Saved data entries
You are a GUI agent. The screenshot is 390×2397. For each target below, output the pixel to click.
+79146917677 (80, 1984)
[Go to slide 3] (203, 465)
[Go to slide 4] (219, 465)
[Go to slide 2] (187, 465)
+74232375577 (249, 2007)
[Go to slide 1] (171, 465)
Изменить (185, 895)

= YOUR INSTRUCTIONS =
Check each line of the entries for "slide" and copy those that have it.

= EXERCISE RESPONSE =
[Go to slide 3] (203, 465)
[Go to slide 4] (219, 465)
[Go to slide 2] (187, 465)
[Go to slide 1] (171, 465)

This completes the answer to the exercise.